§ **Word and element pointing entries**:
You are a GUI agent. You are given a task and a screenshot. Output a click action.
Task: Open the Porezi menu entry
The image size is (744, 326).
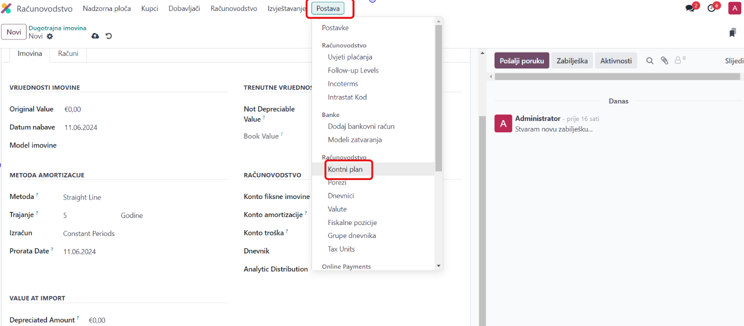337,183
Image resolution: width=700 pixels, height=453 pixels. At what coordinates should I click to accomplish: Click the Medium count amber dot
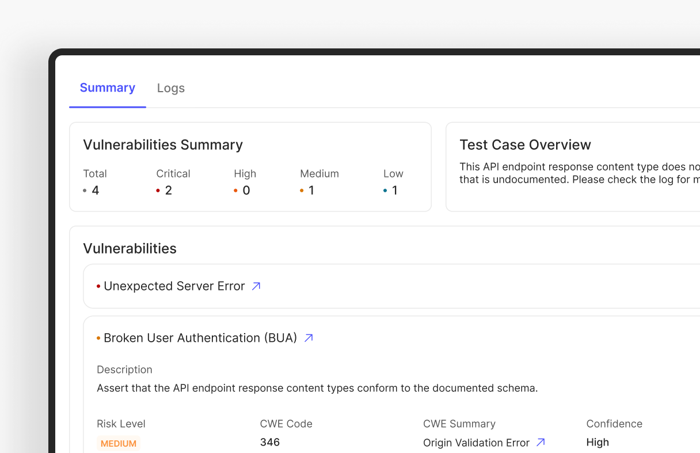[x=302, y=191]
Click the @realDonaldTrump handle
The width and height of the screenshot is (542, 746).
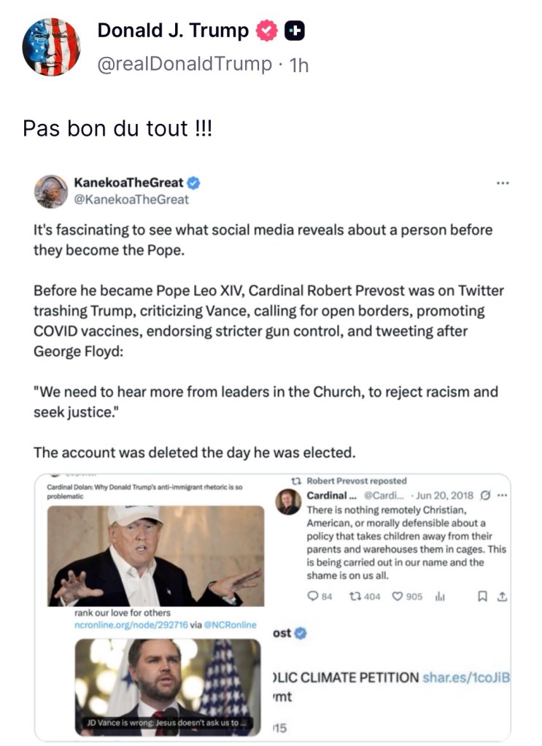pos(184,64)
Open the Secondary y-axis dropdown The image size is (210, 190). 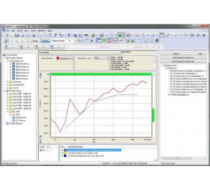[102, 58]

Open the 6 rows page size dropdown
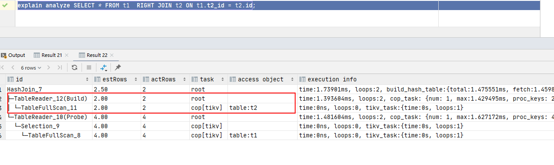[x=31, y=68]
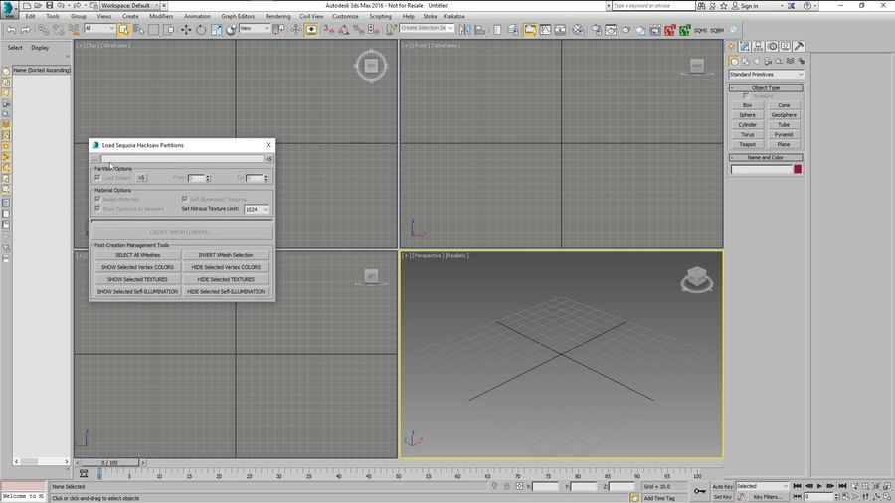The width and height of the screenshot is (895, 503).
Task: Open the Utilities hammer tab
Action: 797,46
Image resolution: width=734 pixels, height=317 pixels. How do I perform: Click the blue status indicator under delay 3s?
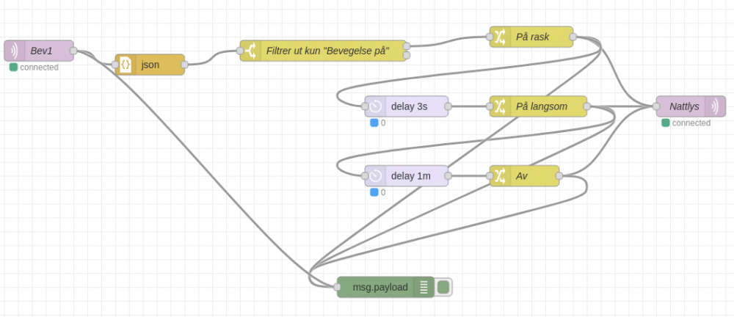point(374,123)

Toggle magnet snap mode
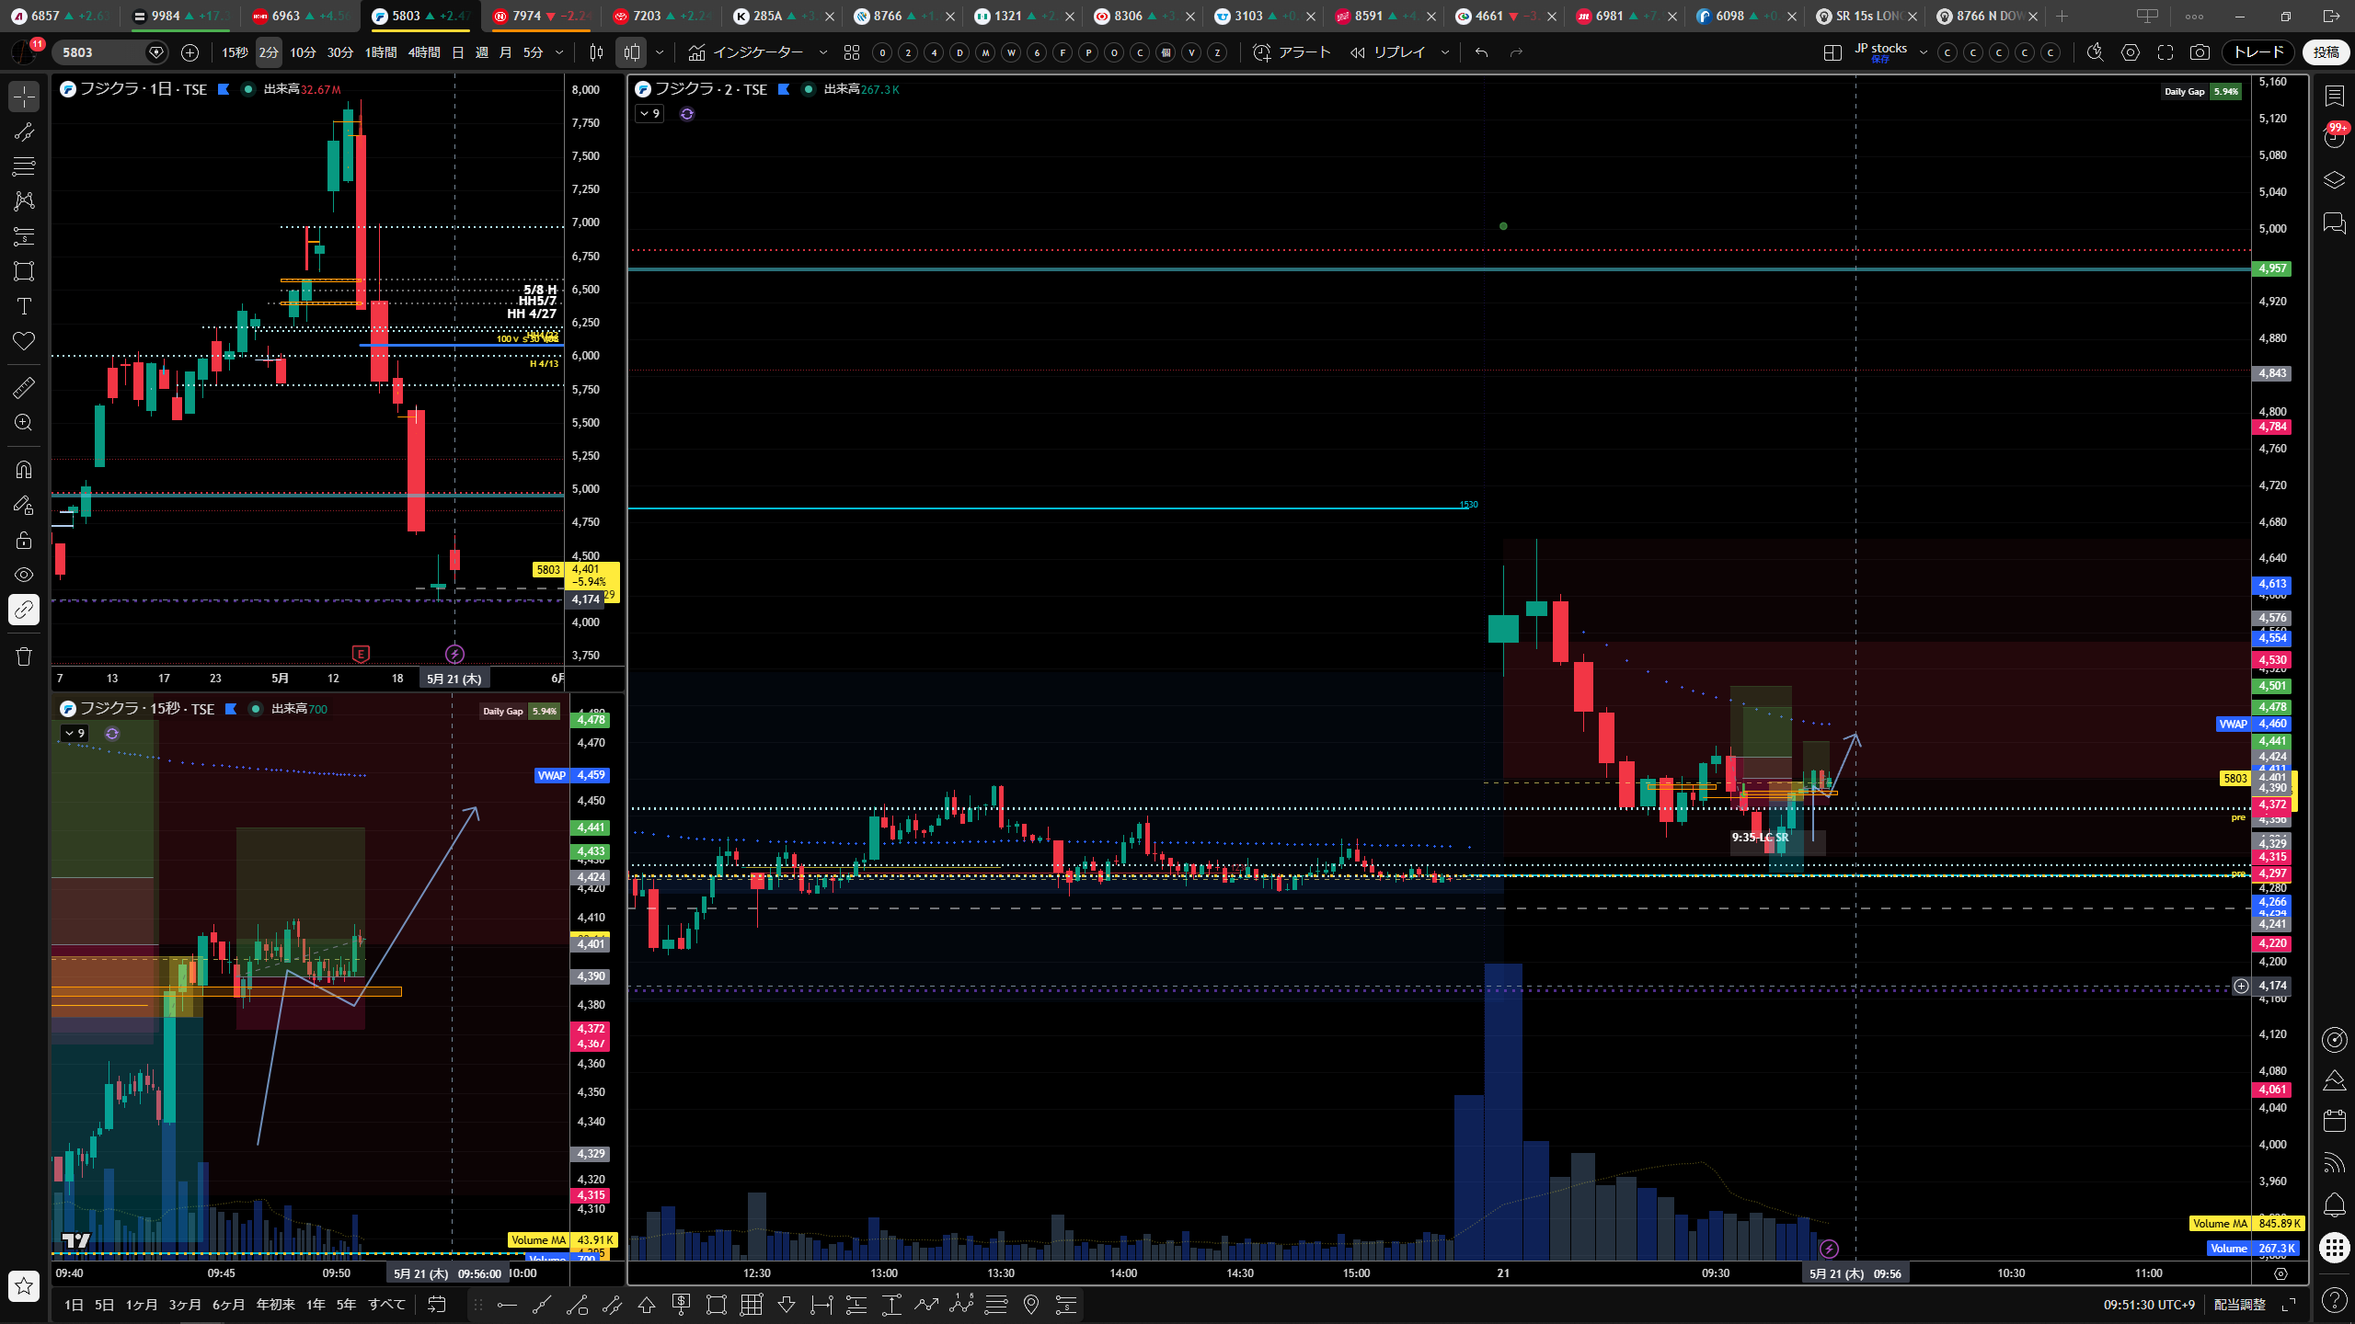point(24,470)
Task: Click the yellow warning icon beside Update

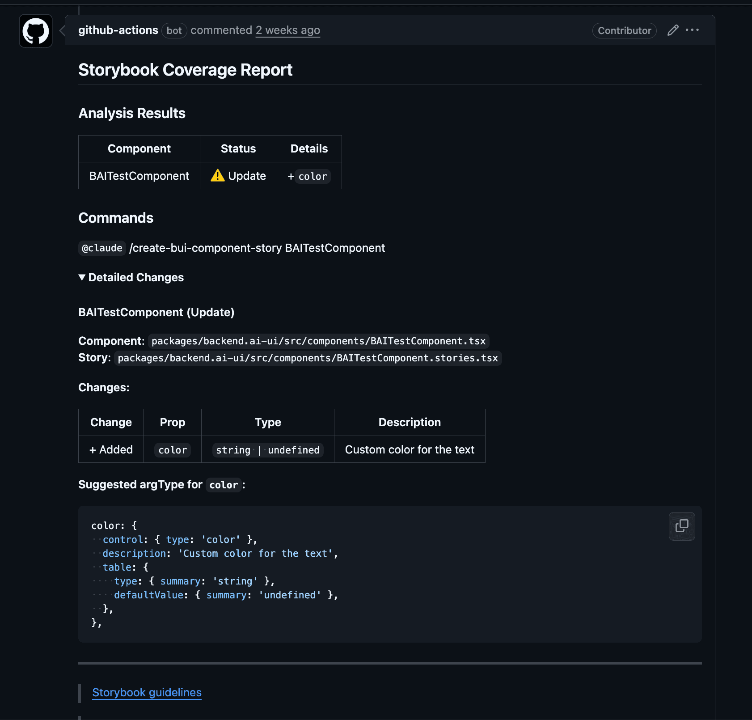Action: click(218, 176)
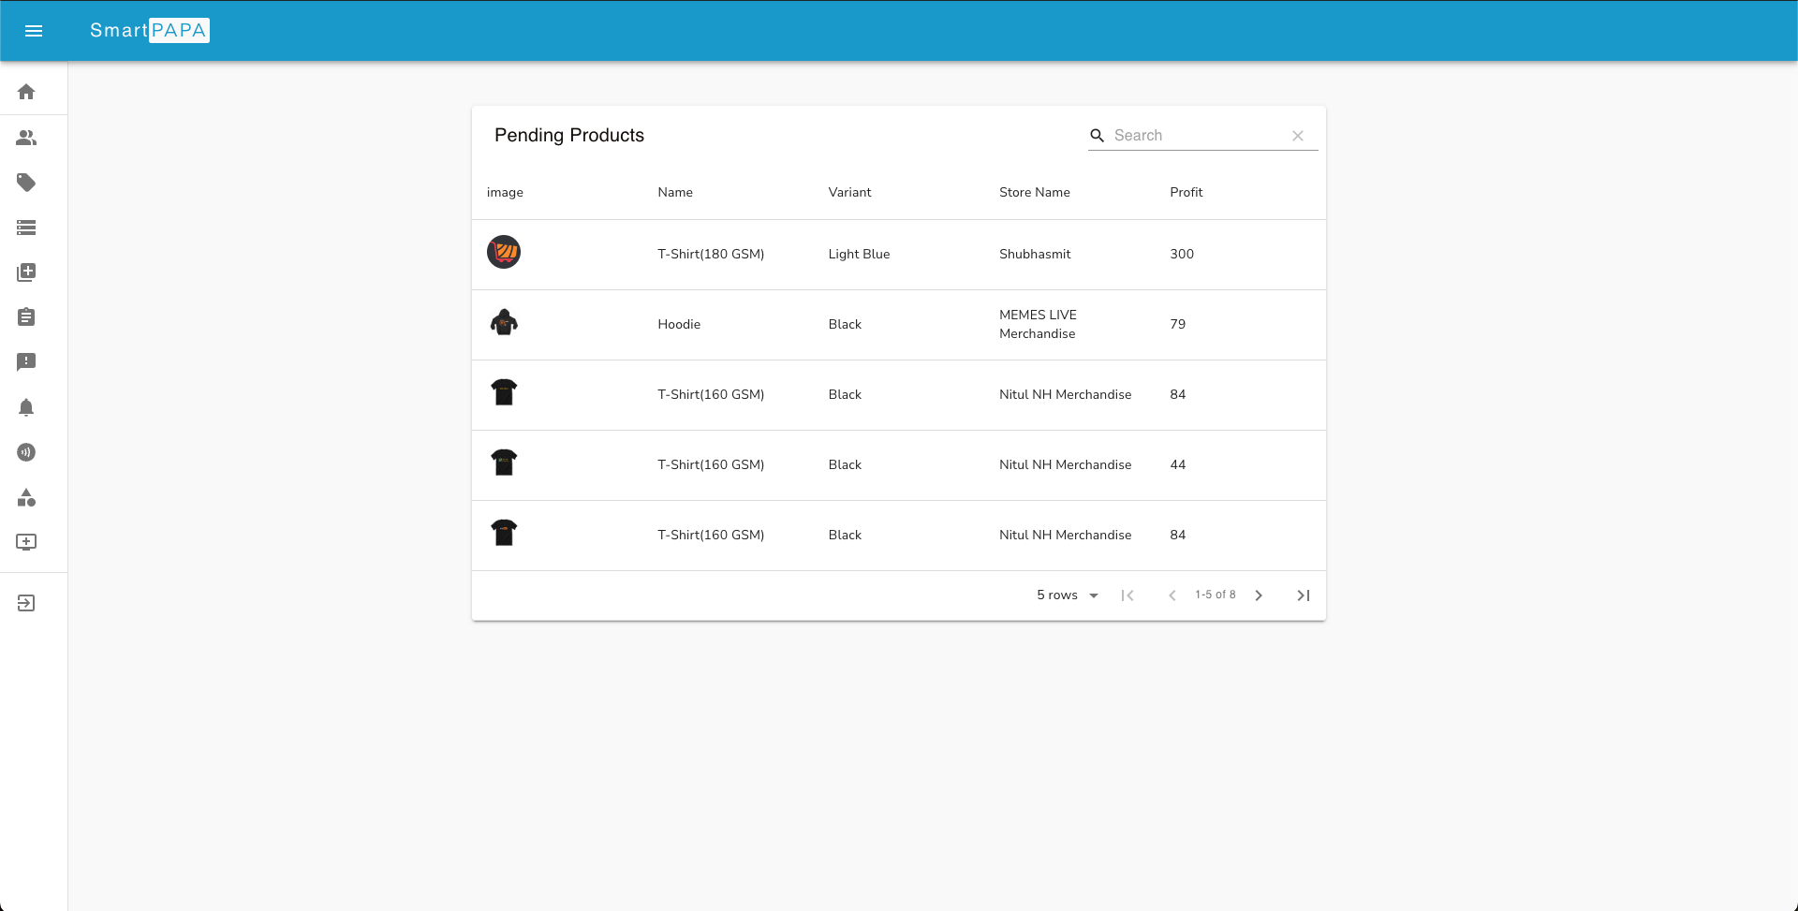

§ **Stated task**:
List every line of the items above that contains the word "pixels", copying each line in full. Case counts.

§ **The result**:
Image resolution: width=700 pixels, height=453 pixels. At what coordinates should I click to accomplish: Click the Medium count amber dot
Image resolution: width=734 pixels, height=317 pixels. How do I perform: Click the blue status indicator under delay 3s?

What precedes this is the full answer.